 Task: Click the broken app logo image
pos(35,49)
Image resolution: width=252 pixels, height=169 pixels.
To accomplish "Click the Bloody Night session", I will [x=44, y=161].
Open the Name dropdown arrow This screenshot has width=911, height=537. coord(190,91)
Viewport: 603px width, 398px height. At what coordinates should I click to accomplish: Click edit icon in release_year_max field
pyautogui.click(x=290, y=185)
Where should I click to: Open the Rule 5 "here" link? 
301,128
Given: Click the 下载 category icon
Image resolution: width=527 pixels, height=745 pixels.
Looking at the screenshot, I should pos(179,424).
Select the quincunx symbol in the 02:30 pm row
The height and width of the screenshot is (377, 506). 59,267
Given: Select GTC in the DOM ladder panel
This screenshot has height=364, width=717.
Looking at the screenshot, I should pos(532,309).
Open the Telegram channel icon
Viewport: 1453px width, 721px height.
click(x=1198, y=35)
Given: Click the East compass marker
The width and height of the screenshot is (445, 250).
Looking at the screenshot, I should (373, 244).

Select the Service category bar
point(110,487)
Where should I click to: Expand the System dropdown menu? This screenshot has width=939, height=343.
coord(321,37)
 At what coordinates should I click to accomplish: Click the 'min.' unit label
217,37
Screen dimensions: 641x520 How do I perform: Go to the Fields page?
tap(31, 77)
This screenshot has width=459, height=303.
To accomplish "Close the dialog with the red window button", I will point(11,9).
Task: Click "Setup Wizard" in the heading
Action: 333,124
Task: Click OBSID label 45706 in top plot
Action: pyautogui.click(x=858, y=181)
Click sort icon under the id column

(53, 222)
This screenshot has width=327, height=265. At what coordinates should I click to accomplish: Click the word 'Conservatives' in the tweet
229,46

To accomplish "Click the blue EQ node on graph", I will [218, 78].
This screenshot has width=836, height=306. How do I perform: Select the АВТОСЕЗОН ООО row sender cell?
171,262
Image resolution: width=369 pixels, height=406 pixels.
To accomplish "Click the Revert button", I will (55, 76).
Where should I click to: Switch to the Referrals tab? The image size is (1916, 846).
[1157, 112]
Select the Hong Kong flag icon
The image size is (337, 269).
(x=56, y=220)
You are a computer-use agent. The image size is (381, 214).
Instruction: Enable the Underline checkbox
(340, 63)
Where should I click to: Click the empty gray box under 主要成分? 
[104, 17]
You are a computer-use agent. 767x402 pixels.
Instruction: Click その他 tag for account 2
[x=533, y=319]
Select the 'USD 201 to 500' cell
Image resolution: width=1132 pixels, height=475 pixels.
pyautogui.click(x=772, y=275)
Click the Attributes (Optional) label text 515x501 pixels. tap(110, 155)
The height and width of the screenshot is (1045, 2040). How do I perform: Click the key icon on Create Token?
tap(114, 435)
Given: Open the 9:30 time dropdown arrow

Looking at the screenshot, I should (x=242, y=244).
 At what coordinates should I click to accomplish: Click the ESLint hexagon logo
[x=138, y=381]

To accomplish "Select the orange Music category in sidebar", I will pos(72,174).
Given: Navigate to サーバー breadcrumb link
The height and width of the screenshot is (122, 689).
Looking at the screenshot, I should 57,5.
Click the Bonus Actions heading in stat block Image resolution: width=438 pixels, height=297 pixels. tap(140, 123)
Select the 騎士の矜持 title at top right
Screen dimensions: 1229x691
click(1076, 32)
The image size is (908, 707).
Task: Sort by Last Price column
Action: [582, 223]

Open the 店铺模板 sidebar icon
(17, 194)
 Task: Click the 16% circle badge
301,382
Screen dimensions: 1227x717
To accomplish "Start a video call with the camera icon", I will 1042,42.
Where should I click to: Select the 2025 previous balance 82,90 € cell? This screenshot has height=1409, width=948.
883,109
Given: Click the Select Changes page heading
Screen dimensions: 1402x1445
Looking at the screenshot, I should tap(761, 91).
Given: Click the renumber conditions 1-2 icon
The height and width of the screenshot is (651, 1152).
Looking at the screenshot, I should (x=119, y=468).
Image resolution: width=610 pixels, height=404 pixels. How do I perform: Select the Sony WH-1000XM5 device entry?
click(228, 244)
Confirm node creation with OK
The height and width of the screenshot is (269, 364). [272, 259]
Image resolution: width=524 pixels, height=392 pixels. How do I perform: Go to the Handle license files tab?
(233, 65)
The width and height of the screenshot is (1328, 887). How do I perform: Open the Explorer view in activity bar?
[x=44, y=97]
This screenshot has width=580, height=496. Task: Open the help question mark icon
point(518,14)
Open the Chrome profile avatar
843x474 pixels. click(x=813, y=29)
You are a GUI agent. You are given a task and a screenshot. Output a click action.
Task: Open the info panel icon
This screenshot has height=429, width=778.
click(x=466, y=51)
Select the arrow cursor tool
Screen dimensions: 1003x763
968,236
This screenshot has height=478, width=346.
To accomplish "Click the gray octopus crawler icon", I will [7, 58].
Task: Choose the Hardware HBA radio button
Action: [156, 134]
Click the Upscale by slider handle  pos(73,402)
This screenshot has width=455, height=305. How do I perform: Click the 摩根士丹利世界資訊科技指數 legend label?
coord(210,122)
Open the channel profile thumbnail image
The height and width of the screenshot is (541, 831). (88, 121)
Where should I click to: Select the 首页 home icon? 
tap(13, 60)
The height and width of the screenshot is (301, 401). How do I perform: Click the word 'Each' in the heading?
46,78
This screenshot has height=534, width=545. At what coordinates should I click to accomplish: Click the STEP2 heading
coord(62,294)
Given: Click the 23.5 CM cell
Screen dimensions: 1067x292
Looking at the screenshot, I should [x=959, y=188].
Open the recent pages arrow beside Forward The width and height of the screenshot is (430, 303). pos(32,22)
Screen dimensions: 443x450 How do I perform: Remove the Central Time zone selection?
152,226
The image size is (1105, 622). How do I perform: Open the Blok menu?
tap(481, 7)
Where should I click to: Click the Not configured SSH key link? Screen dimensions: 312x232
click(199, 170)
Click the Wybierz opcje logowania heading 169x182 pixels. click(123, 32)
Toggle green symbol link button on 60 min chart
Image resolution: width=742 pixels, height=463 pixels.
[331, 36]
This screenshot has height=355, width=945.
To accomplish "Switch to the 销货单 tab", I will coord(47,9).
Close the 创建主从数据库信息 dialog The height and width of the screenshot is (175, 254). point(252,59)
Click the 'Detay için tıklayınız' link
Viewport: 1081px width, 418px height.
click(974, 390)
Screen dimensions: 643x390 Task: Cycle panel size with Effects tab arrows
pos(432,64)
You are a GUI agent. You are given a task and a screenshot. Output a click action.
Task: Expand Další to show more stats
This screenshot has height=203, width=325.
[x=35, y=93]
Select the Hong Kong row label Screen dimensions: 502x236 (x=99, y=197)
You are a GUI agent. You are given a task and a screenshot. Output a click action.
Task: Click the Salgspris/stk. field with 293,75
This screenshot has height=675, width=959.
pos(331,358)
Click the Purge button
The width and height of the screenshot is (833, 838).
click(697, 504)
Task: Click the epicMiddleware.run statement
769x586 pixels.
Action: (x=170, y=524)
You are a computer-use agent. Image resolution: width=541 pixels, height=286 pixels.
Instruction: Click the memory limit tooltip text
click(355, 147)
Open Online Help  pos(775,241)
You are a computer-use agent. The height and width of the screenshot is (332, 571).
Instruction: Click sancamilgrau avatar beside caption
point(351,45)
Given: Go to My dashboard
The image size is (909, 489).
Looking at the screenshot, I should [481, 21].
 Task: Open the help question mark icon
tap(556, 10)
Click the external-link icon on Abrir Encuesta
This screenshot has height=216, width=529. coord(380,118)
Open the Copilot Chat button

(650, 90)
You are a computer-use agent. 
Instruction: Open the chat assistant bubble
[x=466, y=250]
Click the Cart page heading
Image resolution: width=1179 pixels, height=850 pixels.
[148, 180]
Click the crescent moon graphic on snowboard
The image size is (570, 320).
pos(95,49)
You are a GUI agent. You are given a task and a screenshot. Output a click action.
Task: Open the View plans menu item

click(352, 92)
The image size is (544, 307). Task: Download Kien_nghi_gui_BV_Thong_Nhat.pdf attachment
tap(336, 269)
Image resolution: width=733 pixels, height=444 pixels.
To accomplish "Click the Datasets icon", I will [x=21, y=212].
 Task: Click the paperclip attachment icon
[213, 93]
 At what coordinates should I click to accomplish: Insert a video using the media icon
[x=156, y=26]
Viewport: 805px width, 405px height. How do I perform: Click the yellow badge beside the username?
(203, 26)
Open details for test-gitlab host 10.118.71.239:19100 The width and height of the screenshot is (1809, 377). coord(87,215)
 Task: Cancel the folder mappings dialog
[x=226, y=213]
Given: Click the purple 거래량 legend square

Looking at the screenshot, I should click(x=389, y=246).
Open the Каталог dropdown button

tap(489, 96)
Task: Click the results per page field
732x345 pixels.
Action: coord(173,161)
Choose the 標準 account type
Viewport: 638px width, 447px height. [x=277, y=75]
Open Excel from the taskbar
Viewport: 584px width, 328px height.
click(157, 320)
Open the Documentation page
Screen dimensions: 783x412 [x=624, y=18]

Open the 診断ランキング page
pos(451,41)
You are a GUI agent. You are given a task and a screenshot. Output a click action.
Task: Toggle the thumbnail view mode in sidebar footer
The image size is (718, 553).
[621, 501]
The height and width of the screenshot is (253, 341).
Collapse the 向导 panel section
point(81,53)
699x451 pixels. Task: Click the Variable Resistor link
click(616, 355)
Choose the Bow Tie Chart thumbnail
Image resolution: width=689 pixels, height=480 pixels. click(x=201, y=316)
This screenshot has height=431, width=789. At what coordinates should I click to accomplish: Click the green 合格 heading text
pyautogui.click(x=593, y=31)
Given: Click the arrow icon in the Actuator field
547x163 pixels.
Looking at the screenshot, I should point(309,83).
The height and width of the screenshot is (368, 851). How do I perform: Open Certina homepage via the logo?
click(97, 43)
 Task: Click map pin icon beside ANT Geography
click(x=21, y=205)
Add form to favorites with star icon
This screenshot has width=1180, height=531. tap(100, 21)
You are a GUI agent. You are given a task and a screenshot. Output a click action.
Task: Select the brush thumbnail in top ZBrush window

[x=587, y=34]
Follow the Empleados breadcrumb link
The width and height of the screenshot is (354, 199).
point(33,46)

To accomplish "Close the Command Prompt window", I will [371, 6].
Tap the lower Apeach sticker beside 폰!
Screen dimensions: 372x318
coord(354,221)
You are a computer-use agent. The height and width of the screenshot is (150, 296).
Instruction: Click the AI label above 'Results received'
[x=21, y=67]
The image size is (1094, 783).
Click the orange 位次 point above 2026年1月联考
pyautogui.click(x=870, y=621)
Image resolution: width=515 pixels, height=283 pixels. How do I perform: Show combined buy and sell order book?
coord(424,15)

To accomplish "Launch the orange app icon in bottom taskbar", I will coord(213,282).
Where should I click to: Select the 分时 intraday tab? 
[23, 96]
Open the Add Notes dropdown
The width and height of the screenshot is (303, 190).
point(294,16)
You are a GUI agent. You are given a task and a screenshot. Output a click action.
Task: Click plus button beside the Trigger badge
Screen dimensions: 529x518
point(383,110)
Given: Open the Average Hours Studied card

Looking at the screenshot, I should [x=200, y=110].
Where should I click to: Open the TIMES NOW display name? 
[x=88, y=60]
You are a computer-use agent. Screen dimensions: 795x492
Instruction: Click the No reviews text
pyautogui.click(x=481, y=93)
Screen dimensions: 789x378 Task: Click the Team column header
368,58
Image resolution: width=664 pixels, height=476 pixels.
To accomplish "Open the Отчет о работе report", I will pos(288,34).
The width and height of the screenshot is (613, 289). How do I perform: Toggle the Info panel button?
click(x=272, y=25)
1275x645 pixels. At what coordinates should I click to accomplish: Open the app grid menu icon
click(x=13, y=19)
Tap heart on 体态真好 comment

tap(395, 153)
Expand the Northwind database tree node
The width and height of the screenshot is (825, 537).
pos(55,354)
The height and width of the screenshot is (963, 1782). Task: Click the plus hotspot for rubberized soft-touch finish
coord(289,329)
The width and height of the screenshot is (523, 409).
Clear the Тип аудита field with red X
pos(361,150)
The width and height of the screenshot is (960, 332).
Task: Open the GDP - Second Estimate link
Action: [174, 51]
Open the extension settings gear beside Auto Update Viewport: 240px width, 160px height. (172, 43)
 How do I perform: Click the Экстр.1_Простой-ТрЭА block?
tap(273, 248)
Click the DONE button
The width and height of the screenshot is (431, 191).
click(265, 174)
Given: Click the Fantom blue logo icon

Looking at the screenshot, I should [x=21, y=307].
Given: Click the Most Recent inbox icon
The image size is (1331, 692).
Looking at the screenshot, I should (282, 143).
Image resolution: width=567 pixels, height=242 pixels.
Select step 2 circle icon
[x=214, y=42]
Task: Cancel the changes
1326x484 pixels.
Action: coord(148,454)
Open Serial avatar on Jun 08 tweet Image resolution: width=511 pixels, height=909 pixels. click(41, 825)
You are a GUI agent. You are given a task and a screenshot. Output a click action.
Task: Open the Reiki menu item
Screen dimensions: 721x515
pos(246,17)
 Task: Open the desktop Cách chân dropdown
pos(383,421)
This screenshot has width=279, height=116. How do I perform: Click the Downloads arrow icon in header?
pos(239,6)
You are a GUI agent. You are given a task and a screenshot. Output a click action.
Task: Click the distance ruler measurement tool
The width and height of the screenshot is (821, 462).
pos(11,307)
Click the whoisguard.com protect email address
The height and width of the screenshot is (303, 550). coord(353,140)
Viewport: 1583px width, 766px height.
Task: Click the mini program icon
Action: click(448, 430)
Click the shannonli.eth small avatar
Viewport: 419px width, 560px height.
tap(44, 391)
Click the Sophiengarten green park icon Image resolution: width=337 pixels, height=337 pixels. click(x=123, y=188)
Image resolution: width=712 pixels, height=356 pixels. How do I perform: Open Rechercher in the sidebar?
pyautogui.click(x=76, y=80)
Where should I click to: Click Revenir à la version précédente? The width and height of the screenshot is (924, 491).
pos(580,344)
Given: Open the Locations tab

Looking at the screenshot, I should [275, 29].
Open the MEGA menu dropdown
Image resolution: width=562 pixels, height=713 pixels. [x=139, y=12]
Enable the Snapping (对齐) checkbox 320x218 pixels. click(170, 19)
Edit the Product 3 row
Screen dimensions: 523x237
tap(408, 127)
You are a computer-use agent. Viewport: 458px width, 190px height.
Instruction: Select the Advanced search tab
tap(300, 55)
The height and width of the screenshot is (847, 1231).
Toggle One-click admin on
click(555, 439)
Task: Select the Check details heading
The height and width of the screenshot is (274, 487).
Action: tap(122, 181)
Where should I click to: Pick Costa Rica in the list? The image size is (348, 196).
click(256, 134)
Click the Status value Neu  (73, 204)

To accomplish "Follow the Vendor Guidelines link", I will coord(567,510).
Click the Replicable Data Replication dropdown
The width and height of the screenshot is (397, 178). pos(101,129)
============
*PROBLEM TO WORK ON*
Look through the entries above; find each line with the word "taskbar" and copy it.

*EXERCISE SOLUTION*
Open Excel from the taskbar
To accomplish "Launch the orange app icon in bottom taskbar", I will coord(213,282).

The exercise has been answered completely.